* **EXERCISE OBJECTIVE**
Each line from the one that contains "This screenshot has width=1456, height=819." to the end of the entries must be copied word for word, and only those lines.

* **DATA FOR PROCESSING**
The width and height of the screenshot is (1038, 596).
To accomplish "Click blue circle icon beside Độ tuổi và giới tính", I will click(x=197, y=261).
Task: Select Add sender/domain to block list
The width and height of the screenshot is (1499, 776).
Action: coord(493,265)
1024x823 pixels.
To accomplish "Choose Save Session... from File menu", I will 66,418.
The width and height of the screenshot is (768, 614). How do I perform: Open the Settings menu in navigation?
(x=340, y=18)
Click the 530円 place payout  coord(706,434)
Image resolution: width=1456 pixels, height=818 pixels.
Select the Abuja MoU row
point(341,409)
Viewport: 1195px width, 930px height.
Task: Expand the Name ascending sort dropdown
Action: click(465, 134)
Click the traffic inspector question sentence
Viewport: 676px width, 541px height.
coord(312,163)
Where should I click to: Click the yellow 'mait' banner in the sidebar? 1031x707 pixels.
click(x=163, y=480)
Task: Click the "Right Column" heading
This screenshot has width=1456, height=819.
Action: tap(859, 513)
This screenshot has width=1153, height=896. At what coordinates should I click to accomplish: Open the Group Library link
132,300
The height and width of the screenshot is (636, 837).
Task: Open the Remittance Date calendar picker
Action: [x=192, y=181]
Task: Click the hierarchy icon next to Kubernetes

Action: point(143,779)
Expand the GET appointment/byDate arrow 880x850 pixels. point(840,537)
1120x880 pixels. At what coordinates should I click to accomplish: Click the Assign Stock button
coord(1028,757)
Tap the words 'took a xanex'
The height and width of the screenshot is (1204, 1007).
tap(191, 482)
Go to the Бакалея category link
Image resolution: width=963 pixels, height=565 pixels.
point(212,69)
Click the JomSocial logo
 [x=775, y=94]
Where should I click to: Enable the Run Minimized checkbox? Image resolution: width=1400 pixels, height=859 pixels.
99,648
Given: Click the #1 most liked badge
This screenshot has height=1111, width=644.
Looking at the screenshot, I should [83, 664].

* **PROBLEM SOLUTION**
This screenshot has width=1456, height=819.
Action: tap(859, 513)
This screenshot has width=1153, height=896. At what coordinates should I click to accomplish: Open the Group Library link
132,300
The height and width of the screenshot is (636, 837).
Task: Open the Remittance Date calendar picker
Action: [x=192, y=181]
Task: Click the hierarchy icon next to Kubernetes

Action: point(143,779)
Expand the GET appointment/byDate arrow 880x850 pixels. point(840,537)
1120x880 pixels. At what coordinates should I click to accomplish: Click the Assign Stock button
coord(1028,757)
Tap the words 'took a xanex'
The height and width of the screenshot is (1204, 1007).
tap(191, 482)
Go to the Бакалея category link
Image resolution: width=963 pixels, height=565 pixels.
point(212,69)
Click the JomSocial logo
 [x=775, y=94]
Where should I click to: Enable the Run Minimized checkbox? Image resolution: width=1400 pixels, height=859 pixels.
99,648
Given: Click the #1 most liked badge
This screenshot has height=1111, width=644.
Looking at the screenshot, I should [83, 664].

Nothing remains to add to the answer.